- The dollar index has reversed the losses it saw at the end of last week – the index was recently up 0.2% at 93.32 as of 04:03 BST.
- The dollar had slipped to a low of 92.75 on October 13, its lower since September 26, after the USA’s September consumer price index (CPI) was lower than anticipating, lowering expectations of a US interest rates rise in December.
- However, positive data released on Monday has been more supportive to the currency, putting pressure on gold prices.
- In US data on Monday, the Empire State manufacturing index came in at 30.2, a big increase from an expected print of 20.3.
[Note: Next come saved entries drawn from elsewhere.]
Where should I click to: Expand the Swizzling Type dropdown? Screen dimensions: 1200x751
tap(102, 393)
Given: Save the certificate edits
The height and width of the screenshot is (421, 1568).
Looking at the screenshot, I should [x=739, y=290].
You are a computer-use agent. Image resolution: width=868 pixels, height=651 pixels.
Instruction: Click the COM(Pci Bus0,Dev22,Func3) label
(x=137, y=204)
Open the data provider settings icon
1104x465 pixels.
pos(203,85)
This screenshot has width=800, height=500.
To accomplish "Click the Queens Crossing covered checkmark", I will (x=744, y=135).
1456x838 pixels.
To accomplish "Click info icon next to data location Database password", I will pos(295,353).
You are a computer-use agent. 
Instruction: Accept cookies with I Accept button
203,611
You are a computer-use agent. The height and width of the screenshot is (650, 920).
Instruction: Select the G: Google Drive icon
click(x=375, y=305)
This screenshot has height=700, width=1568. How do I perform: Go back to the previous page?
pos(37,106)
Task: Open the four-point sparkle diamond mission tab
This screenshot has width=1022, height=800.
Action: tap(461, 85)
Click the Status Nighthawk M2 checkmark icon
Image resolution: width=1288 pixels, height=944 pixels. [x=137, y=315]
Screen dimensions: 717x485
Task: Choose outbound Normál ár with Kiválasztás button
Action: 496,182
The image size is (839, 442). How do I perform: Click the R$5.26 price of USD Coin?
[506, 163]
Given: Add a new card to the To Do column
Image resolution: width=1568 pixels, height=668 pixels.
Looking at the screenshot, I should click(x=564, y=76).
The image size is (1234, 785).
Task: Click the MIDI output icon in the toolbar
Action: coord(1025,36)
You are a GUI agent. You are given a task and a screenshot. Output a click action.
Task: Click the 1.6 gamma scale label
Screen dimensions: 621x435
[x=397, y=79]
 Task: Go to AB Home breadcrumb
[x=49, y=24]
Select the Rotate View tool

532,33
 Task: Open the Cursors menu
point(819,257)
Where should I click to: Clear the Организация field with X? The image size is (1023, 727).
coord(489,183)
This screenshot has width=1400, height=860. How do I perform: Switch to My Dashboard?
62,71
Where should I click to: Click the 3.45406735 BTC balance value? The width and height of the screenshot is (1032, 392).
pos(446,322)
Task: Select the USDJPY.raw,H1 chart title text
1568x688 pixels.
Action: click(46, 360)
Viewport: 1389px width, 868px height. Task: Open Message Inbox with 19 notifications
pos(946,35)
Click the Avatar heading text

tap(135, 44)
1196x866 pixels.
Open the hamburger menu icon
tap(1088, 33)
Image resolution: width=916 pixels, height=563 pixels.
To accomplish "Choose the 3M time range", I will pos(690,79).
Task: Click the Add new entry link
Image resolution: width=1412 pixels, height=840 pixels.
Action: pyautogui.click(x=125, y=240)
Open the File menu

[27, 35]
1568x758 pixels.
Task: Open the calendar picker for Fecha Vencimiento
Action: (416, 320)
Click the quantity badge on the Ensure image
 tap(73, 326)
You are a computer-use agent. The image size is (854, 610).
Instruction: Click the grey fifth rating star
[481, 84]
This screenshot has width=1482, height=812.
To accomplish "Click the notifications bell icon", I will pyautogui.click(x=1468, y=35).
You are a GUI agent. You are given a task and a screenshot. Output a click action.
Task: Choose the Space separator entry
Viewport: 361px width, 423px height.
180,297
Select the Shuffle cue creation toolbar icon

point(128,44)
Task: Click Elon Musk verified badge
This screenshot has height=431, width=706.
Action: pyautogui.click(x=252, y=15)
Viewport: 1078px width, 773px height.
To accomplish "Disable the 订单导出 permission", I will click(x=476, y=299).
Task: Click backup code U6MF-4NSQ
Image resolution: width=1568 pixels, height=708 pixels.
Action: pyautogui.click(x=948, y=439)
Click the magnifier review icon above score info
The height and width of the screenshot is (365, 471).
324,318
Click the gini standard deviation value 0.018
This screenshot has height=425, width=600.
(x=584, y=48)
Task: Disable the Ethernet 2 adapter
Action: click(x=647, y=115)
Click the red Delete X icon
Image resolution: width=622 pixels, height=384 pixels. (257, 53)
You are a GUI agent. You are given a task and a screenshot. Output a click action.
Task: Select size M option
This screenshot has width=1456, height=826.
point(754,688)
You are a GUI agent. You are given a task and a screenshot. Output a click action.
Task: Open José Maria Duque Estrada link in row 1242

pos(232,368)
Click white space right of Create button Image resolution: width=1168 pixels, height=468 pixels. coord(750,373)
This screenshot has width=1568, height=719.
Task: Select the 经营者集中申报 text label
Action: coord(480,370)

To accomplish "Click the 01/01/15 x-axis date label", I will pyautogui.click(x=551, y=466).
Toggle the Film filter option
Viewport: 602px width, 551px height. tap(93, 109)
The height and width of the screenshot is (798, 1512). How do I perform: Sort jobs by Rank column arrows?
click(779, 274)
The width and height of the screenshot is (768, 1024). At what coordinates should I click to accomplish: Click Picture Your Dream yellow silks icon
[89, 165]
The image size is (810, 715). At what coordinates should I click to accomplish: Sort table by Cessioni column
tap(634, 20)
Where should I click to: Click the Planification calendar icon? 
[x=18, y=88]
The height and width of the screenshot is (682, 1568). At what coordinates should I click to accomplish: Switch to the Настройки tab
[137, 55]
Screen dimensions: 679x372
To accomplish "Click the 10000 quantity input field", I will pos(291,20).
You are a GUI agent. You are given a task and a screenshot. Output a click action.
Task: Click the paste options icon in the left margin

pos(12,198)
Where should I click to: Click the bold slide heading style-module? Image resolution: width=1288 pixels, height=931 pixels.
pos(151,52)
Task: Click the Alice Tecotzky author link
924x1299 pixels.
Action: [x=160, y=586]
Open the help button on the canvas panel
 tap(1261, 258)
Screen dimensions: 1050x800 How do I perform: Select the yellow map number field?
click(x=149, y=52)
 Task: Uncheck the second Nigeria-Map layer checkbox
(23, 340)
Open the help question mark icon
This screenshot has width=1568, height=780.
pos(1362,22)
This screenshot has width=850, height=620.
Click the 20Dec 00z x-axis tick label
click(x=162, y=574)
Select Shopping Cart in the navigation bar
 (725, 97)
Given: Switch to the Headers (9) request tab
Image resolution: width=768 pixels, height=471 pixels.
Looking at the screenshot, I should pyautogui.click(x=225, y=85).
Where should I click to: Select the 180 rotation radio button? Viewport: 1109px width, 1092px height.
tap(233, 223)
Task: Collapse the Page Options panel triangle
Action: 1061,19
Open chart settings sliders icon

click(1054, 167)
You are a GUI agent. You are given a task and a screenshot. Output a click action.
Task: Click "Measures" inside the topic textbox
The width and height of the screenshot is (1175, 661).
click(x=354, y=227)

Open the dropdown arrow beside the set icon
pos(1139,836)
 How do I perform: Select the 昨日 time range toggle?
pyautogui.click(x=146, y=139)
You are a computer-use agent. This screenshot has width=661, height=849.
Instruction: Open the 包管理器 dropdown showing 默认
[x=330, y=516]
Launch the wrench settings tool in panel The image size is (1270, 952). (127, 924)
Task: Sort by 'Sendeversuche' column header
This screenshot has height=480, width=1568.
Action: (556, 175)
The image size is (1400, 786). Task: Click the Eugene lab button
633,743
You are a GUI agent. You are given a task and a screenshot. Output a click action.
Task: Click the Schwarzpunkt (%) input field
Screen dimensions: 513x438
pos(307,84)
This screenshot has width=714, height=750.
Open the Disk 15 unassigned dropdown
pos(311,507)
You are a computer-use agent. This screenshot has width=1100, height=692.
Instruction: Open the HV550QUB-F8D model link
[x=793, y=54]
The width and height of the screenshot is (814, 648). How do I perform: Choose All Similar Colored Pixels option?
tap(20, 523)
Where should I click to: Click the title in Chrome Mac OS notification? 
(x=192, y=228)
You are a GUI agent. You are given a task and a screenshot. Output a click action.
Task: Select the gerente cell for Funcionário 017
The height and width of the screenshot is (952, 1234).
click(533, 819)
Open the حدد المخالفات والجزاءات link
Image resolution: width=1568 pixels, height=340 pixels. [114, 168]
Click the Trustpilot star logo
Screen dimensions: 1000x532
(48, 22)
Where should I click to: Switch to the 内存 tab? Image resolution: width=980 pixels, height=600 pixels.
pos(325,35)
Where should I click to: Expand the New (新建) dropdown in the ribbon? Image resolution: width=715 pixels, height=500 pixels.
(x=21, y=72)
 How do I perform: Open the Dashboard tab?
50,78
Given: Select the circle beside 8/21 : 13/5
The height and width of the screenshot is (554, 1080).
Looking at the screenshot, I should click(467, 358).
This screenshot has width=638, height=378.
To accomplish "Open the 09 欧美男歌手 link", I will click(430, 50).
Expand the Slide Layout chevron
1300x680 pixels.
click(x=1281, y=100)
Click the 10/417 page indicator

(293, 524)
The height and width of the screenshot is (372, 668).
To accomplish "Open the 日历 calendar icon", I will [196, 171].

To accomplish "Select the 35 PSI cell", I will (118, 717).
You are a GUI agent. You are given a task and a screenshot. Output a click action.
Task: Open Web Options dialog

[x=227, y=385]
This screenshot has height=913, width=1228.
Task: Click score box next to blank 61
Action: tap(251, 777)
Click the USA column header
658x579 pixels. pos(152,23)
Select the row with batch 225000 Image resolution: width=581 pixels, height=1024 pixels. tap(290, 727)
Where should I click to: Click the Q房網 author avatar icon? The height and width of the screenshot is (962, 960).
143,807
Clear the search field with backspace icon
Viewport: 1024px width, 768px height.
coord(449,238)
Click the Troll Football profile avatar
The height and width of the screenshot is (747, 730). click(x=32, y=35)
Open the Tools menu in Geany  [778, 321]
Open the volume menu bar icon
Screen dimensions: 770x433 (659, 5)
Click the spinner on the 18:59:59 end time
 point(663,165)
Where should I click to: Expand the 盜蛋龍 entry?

- “Gold prices fell on signs of resilience in the US economy, supporting the case for continued rate hikes,” ANZ Research noted.
- “Manufacturing in [New York] State expanded much better than expected in October. This helped push the USD higher, thus weighing on investor appetite for the precious metal,” it added.
- Meanwhile, US Federal Reserve chair Janet Yellen continues to view the slowdown in inflation as temporary and has suggested further acceleration of consumer prices, which indicates a high possibility for another interest rate increase in December.
- In the other precious metals, the spot silver price was flat $17.195-17.235 per oz. Platinum rose $4 to $930-935 per oz and palladium gained $6 to $976-981 per oz.
- On the Shanghai Futures Exchange, gold for December delivery was recently at 277.35 yuan ($42.10) per gram, and the December silver was at 3,912 yuan per kg.
Currency moves and data releases
- The dollar index was up 0.02% at 93.32 as of 04:03 BST.
- In other commodities, the Brent crude oil spot price dropped 0.15% to $57.8 per barrel while the Texas light sweet crude oil spot price was down 0.14% to $51.77
- In data on Monday, China’s producer price index for September at 6.9% was up from 6.3% previously, also beating the previous forecast of 6.4%, while Japanese revised industrial production was at 2%, down slightly from the initial reading of 2.1%.
- Today’s economic agenda is busy with UK data that includes consumer prices, producer prices, retail prices and house prices, while the EU has consumer prices and the German ZEW economic sentiment index. There is also a host of US data including import prices, capacity utilisation rate, industrial production, and the NAHB housing market index.
- In addition, Bank of England governor Mark Carney and US Federal Open Market Committee member Patrick Harker are speaking.